#### Given exercise:
From the benchmark update thread, list every item that appears under the "Alignment" heading.

#### Given passage:
◇ ◇ ◇ ◇

Liger-Kernel [WIP] Update benchmark data

Summary

Rerun all benchmarks scripts to get the latest data, so we can have a reliable baseline for future optimization.

Note: orpo failing with compile=True (plotting with old data for now), qwen2vl_mrope script failed.

A complete comparison figure will be uploaded in this PR later.

Fused Linear Chunked Loss

Alignment

[x] CPO
speed
[x] DPO
speed
[x] KTO
speed
[x] ORPO
speed
[x] SimPO
speed

Distillation

[x] JSD
speed

Others

[x] Cross Entropy
speed
[x] Fused Linear Cross Entropy
speed
[x] JSD
speed
[ ] Fused Linear JSD
speed
[x] DyT
speed
[x] Embedding
speed
[x] GeGLU
speed
[x] GroupNorm
speed
[x] KL Div
speed
[x] LayerNorm
speed
[x] RMSNorm
speed
[x] RoPE
speed
[ ] Swiglu
speed
[x] TVD
speed

Testing Done

Hardware Type: <BLANK>
[ ] run make test to ensure correctness
[ ] run make checkstyle to ensure code style
[ ] run make test-convergence to ensure convergence

Apr 02 '25 10:04 Tcc0403

@shivam15s @lancerts @yundai424 I'm trying to refactor the benchmark visualizer and utils for storing data and there are few questions I want to figure out first:

Some data are quite outdated, do we need to keep old versions data (< v0.5.0)?
For future benchmarking, do we keep the latest data only (overwrite data from older versions)? Or do we want to keep track of them for performance comarison over time?
This PR only updates H100 data for now, do we need the latest A100 benchmark data as well?

Apr 07 '25 12:04 Tcc0403

Perhaps we can do an official benchmark whenever a new version is released. Along with the PR that bumps the version in pyproject.toml, we can add the latest benchmark result -- this way we can let git history to help us keep track of the performance 😄 would like to hear your opinion.

Apr 07 '25 18:04 yundai424

Perhaps we can do an official benchmark whenever a new version is released. Along with the PR that bumps the version in pyproject.toml, we can add the latest benchmark result -- this way we can let git history to help us keep track of the performance 😄 would like to hear your opinion.

Strong +1, which can also help detect performance regression early.

Apr 07 '25 18:04 lancerts

@shivam15s @lancerts @yundai424 I'm trying to refactor the benchmark visualizer and utils for storing data and there are few questions I want to figure out first:

Some data are quite outdated, do we need to keep old versions data (< v0.5.0)?

For future benchmarking, do we keep the latest data only (overwrite data from older versions)? Or do we want to keep track of them for performance comarison over time?

This PR only updates H100 data for now, do we need the latest A100 benchmark data as well?

1 I don't think we need to keep the old data. 2 Keep the latest data should be enough and we can have git help us track. We should guardrail the performance regression for each release. 3 I think we still need the A100 data in the near future.

Apr 07 '25 18:04 lancerts

@yundai424 @lancerts

Perhaps we can do an official benchmark whenever a new version is released. Along with the PR that bumps the version in pyproject.toml, we can add the latest benchmark result -- this way we can let git history to help us keep track of the performance 😄 would like to hear your opinion.

◇ ◇ ◇ ◇

#### Dataset section:
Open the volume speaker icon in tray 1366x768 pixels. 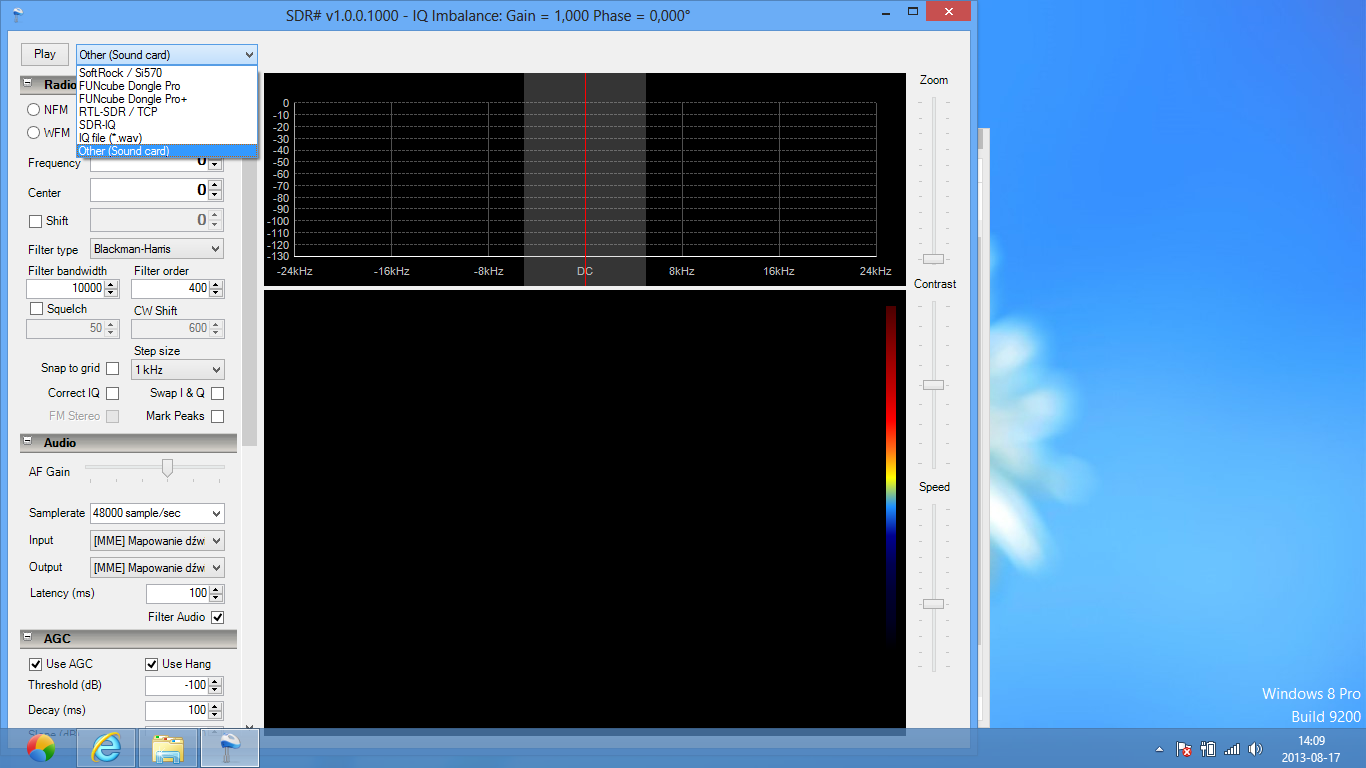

◇ ◇ ◇ ◇

#### Solution to the exercise:
CPO, DPO, KTO, ORPO, SimPO